___ Listed records ___
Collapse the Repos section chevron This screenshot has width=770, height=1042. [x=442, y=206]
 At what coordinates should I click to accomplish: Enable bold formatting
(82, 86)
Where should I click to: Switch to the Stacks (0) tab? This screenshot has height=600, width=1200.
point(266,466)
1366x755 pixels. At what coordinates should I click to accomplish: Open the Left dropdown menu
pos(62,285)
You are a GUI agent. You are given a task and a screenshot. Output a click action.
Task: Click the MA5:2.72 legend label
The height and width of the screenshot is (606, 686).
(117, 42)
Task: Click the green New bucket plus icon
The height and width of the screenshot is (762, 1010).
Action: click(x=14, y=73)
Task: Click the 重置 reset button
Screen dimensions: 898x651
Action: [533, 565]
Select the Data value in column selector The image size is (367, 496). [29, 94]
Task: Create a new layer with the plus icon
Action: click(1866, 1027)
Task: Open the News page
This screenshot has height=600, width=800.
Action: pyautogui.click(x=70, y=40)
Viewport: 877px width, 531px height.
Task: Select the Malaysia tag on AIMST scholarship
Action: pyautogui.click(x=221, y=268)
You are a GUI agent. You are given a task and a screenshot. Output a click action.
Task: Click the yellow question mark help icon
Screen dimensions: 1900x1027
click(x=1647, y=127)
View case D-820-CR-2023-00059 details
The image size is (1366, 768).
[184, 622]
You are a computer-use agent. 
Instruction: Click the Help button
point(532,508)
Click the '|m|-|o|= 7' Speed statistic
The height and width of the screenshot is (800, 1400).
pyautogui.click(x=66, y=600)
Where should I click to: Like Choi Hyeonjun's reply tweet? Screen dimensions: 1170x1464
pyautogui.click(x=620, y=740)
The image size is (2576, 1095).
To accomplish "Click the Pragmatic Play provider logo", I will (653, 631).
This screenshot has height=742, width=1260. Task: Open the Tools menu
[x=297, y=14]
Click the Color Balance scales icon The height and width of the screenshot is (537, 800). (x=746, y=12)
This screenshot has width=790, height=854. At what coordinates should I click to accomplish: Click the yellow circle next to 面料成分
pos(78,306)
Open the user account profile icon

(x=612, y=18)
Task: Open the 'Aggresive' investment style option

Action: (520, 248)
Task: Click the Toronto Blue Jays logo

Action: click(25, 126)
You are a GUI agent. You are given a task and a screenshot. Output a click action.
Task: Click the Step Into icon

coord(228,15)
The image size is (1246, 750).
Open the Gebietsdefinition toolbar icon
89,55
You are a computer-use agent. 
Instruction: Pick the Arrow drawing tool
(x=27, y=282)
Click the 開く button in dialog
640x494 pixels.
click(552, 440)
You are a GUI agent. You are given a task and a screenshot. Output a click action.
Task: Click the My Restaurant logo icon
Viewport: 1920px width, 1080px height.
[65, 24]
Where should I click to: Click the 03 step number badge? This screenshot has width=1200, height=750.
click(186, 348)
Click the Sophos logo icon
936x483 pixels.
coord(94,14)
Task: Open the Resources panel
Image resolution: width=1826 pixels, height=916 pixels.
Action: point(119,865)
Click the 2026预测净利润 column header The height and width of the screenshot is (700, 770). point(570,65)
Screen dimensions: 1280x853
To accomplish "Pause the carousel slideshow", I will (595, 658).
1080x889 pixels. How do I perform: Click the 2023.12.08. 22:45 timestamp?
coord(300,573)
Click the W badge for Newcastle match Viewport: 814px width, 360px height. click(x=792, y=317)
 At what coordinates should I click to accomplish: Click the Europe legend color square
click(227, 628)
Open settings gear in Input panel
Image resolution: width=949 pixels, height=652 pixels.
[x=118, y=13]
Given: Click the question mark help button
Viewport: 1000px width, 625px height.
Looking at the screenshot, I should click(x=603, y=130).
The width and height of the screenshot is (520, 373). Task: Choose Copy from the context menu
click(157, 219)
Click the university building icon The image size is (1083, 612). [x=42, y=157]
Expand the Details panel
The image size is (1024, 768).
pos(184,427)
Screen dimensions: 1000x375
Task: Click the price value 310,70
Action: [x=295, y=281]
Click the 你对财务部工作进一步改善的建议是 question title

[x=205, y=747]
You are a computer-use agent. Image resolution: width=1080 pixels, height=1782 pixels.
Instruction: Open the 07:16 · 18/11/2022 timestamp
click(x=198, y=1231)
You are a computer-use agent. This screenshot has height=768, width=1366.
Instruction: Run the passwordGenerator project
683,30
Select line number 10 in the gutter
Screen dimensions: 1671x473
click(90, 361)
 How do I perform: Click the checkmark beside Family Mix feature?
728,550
___
Exactly one number is the expected answer: the count of lines in the entries where the word "will" is found.

2